_AIM OF THE EXERCISE_
Return the lines of the data below in which the string "computer" occurs.

_LISTED RECORDS_
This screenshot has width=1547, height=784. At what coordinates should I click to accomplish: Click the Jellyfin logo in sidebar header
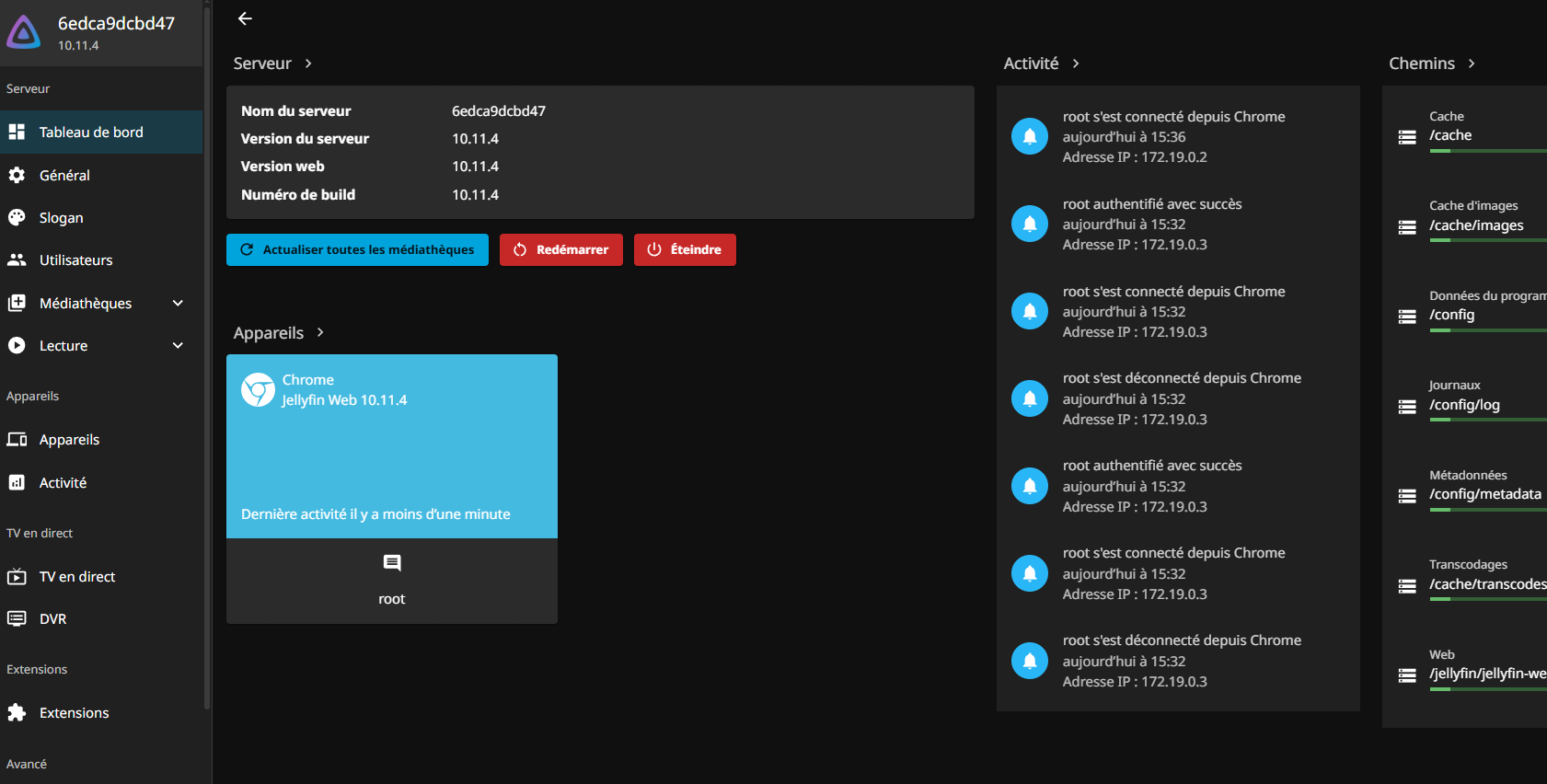click(x=24, y=32)
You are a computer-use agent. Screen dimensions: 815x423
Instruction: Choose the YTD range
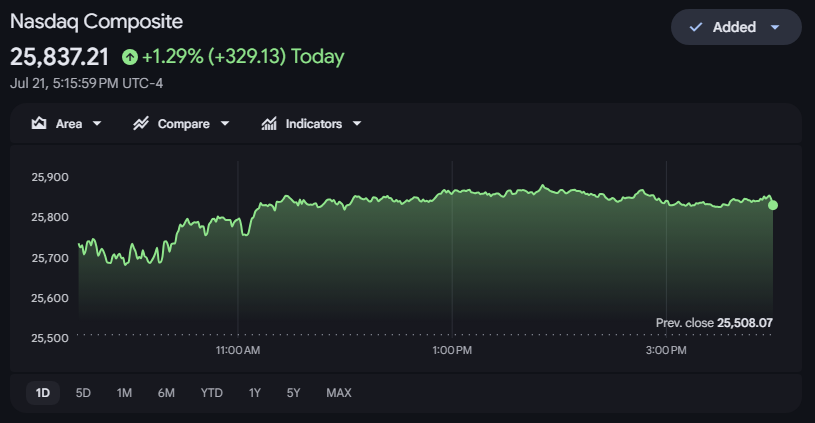click(x=212, y=393)
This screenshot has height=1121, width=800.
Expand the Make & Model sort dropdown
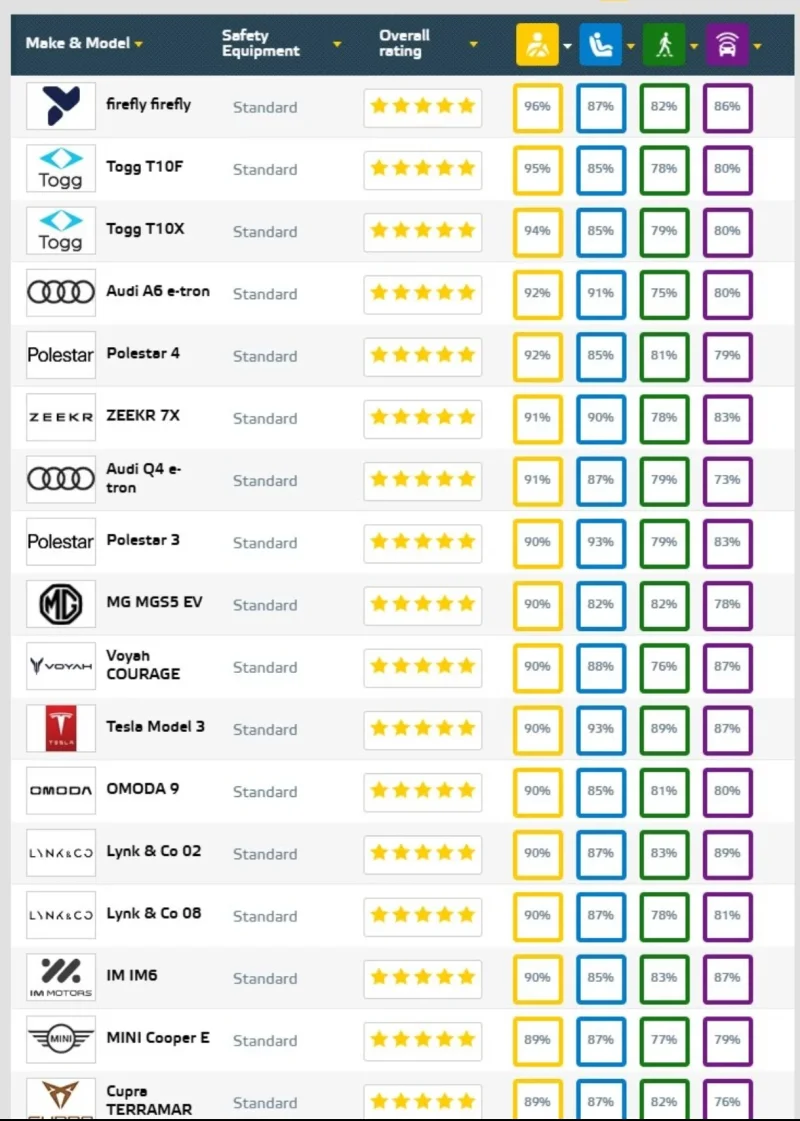tap(139, 44)
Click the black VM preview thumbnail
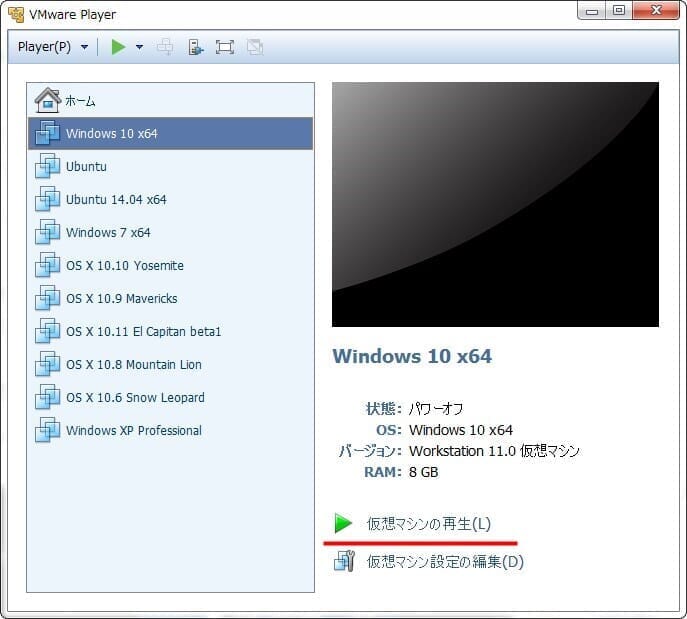The image size is (687, 619). coord(495,204)
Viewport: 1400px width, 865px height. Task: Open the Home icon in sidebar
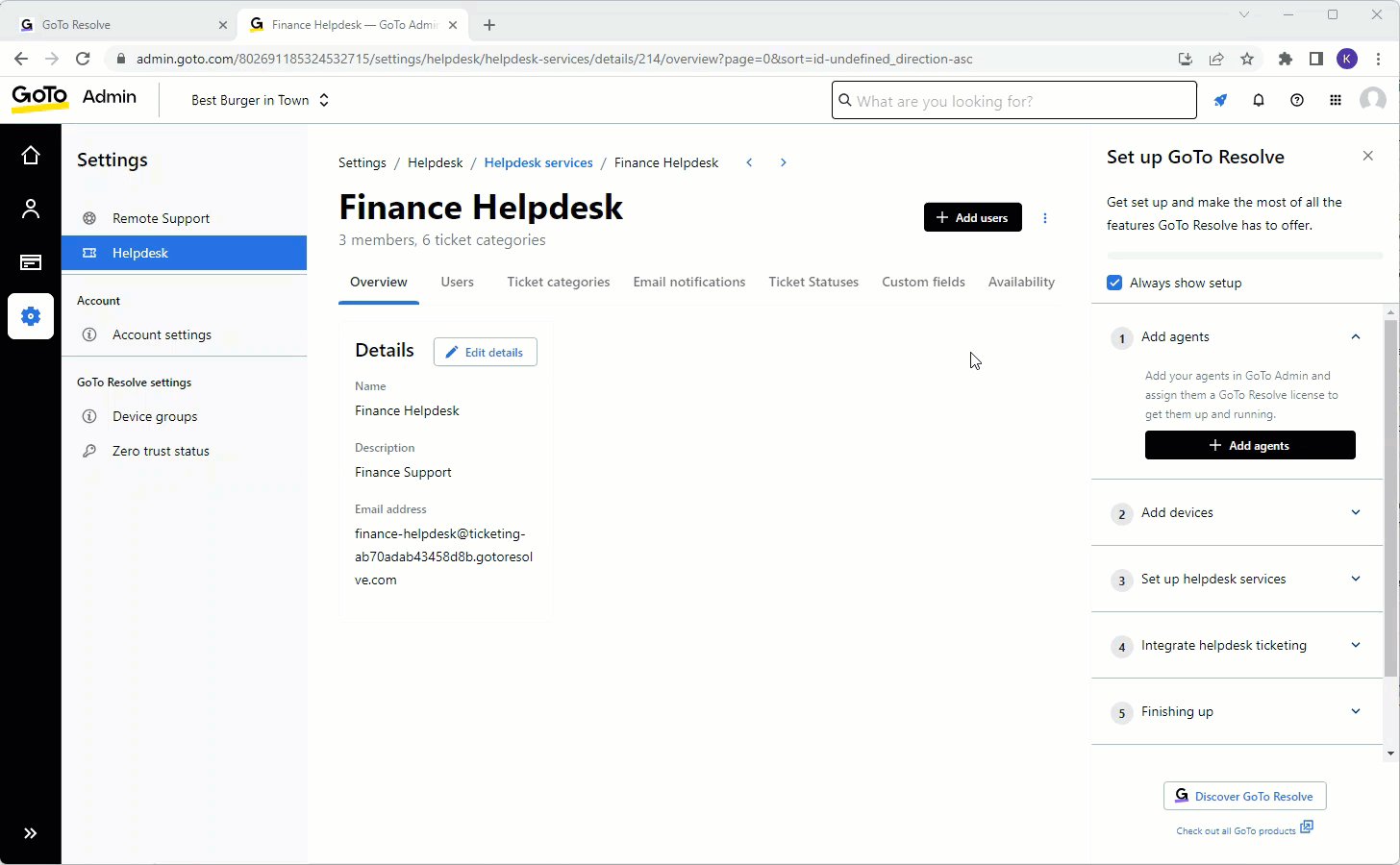31,154
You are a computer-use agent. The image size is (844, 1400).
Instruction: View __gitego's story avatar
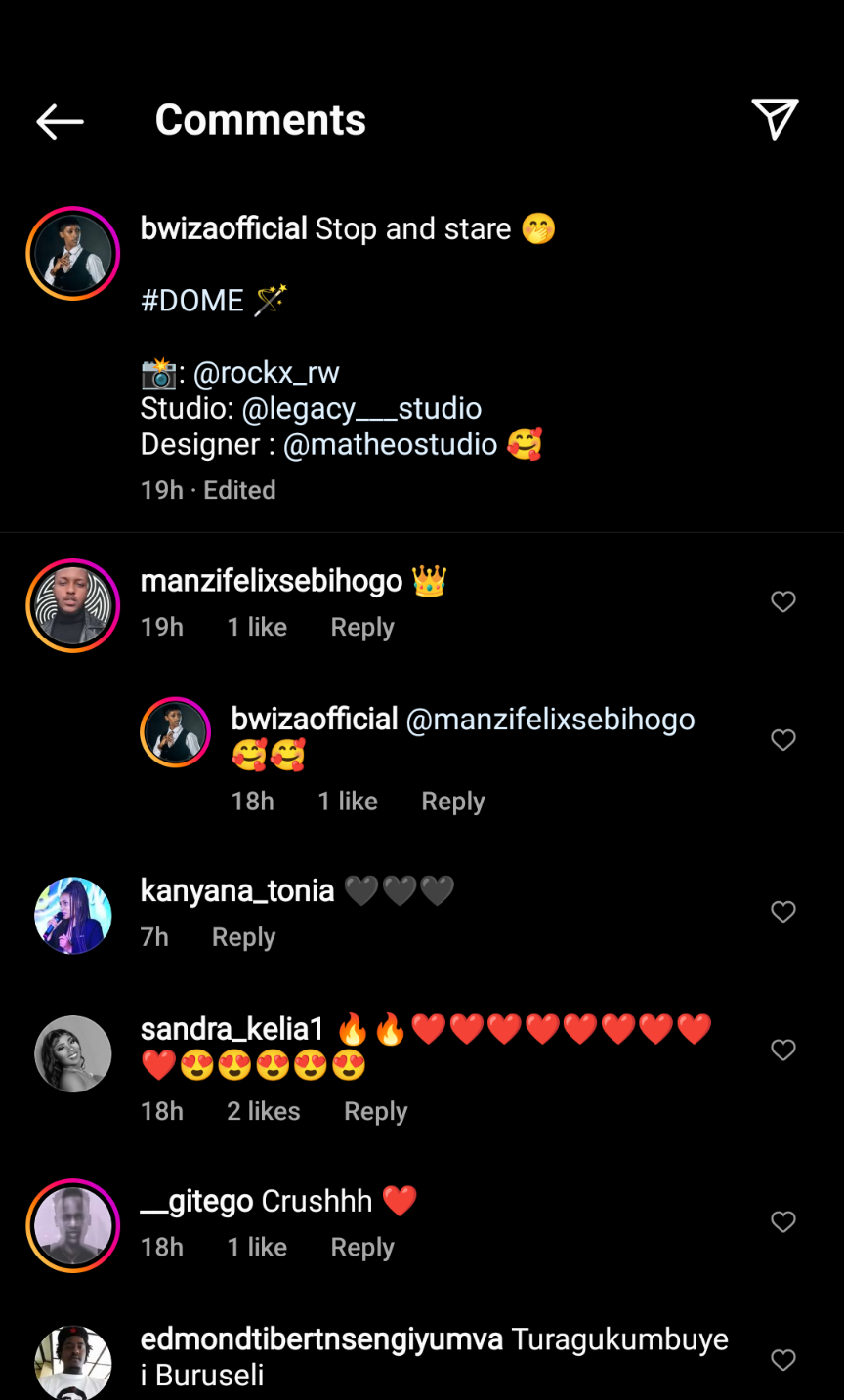point(73,1225)
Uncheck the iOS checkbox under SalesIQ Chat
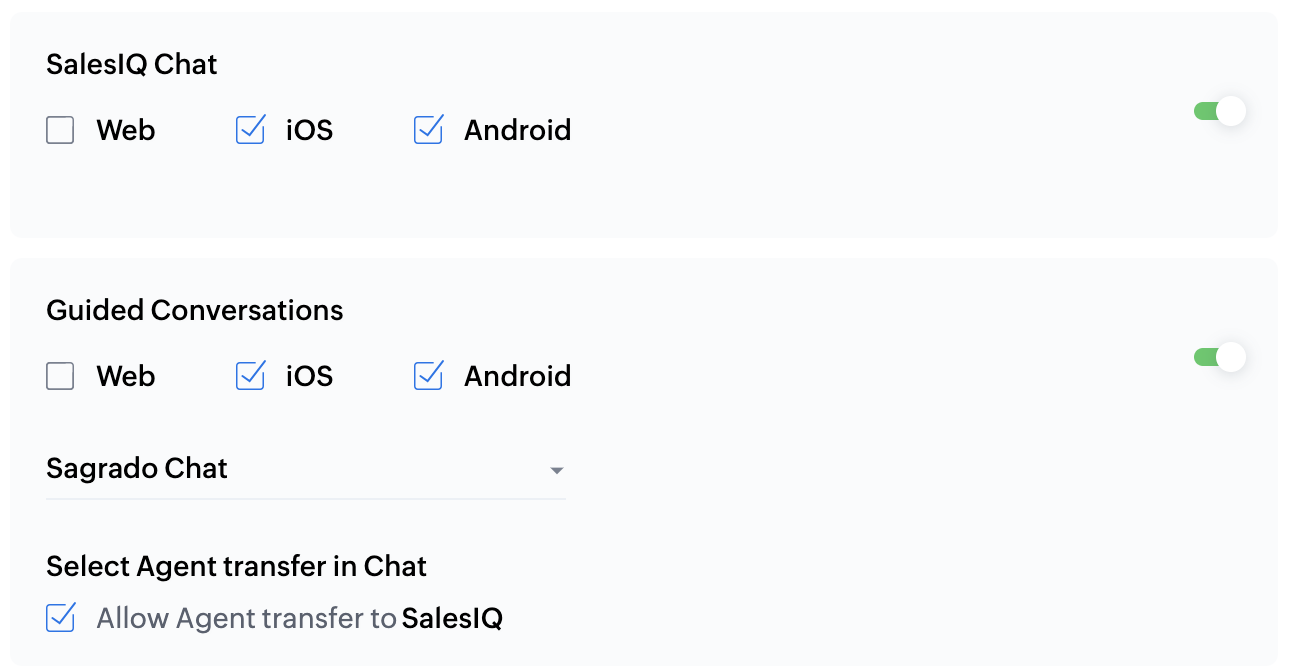Viewport: 1298px width, 666px height. pos(250,130)
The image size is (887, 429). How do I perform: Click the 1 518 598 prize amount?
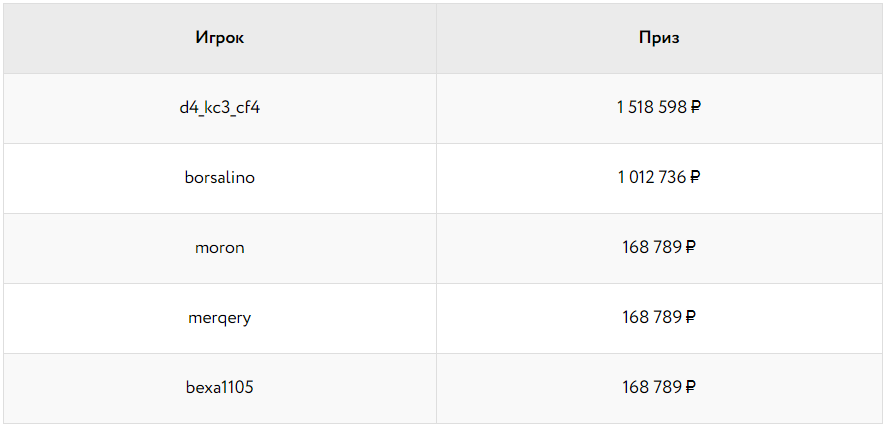pyautogui.click(x=652, y=108)
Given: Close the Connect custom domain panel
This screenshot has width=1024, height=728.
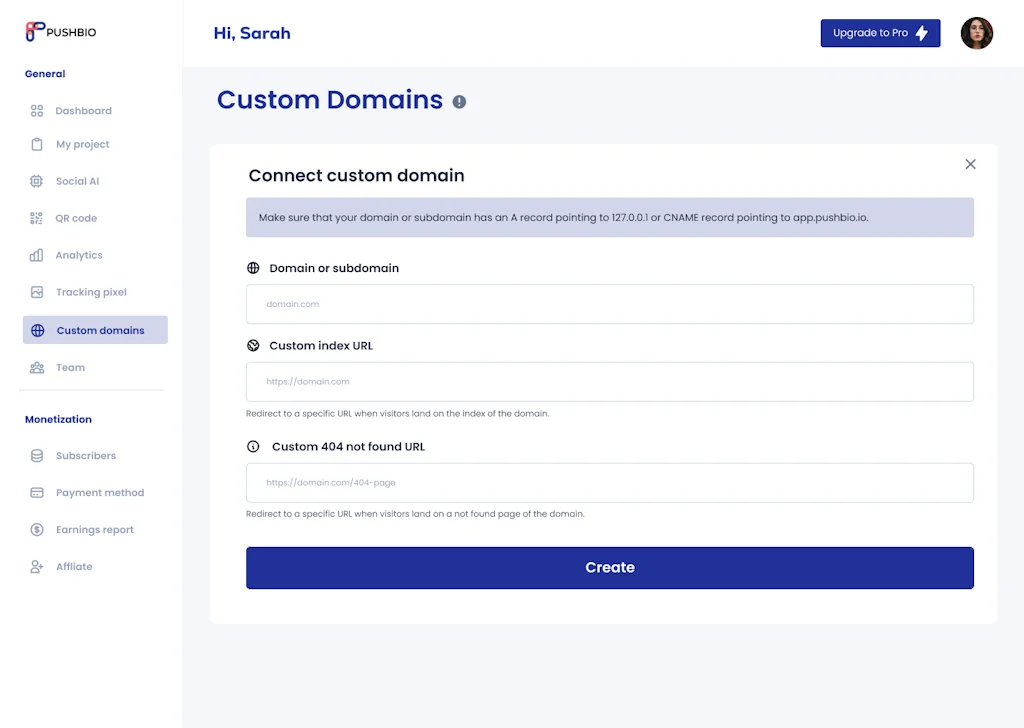Looking at the screenshot, I should [970, 164].
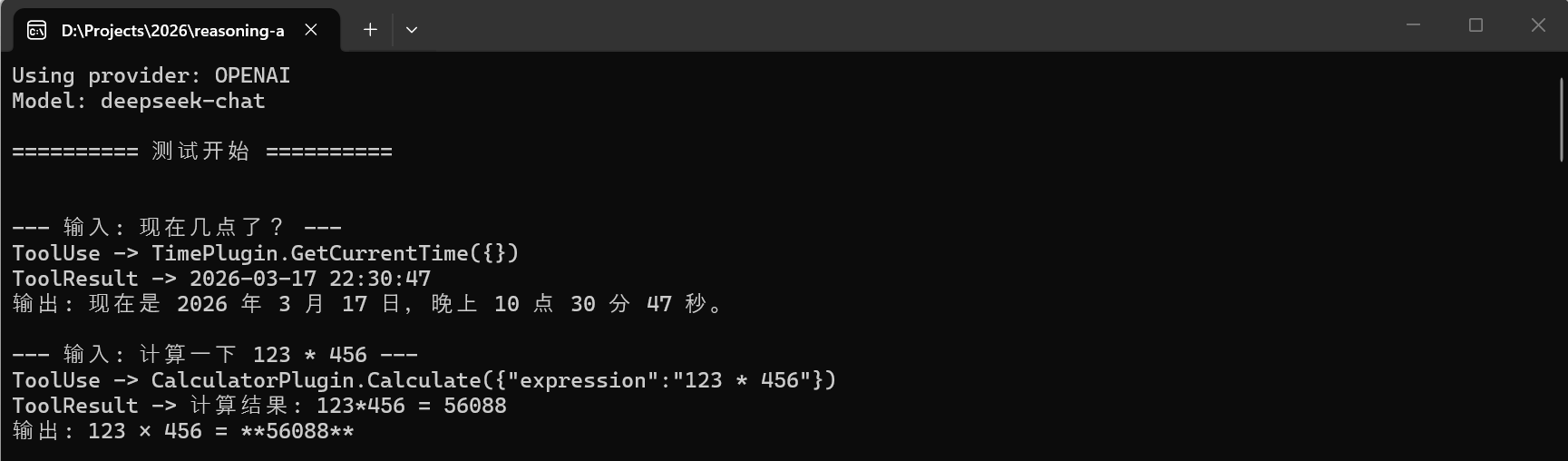Select the D:\Projects\2026\reasoning-a tab
The width and height of the screenshot is (1568, 461).
[172, 31]
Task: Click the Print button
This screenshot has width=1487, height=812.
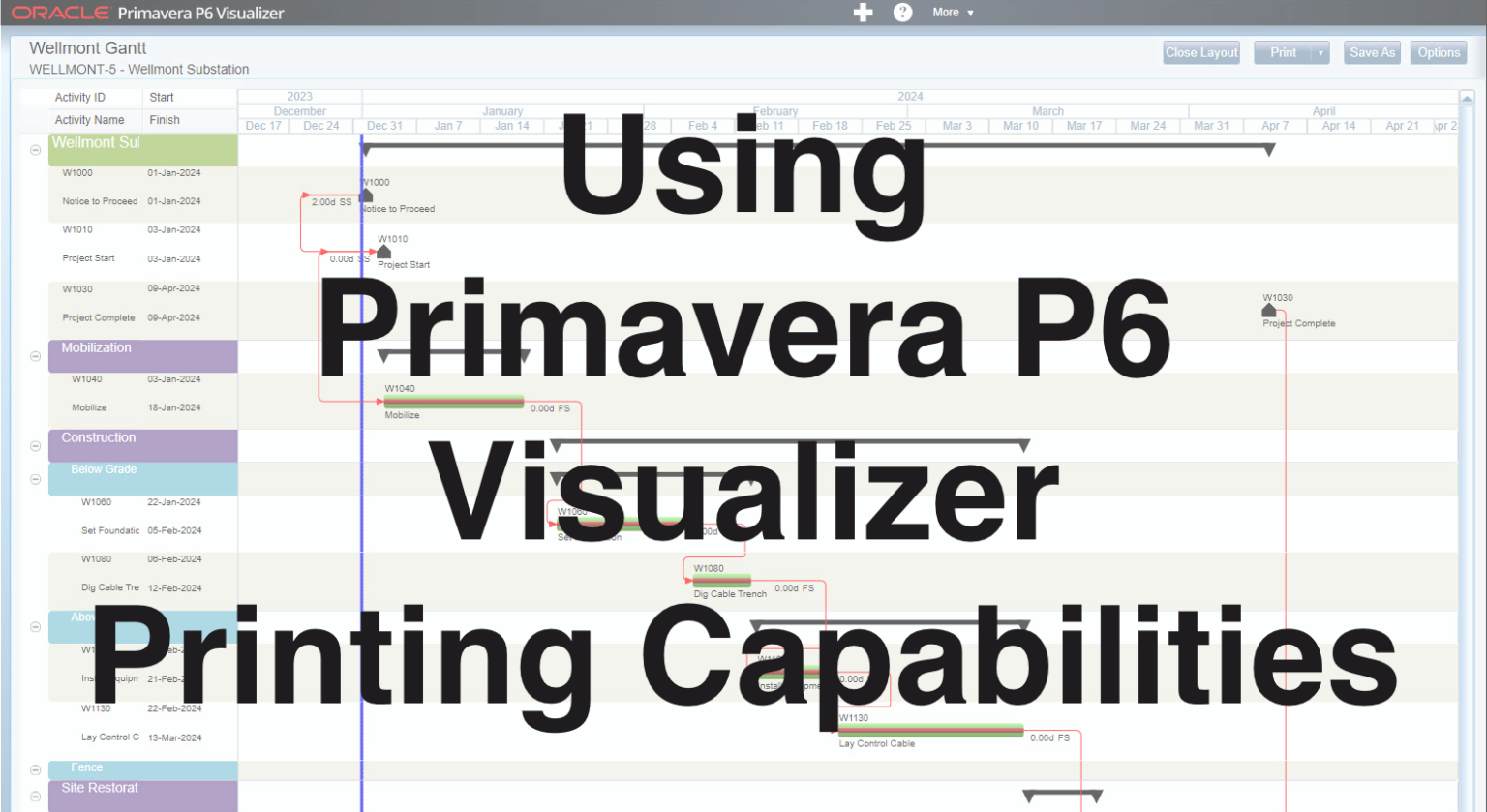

_YOUR RESPONSE_
You are a computer-use agent. Screen dimensions: 815x423
You are a computer-use agent. The image size is (844, 1400).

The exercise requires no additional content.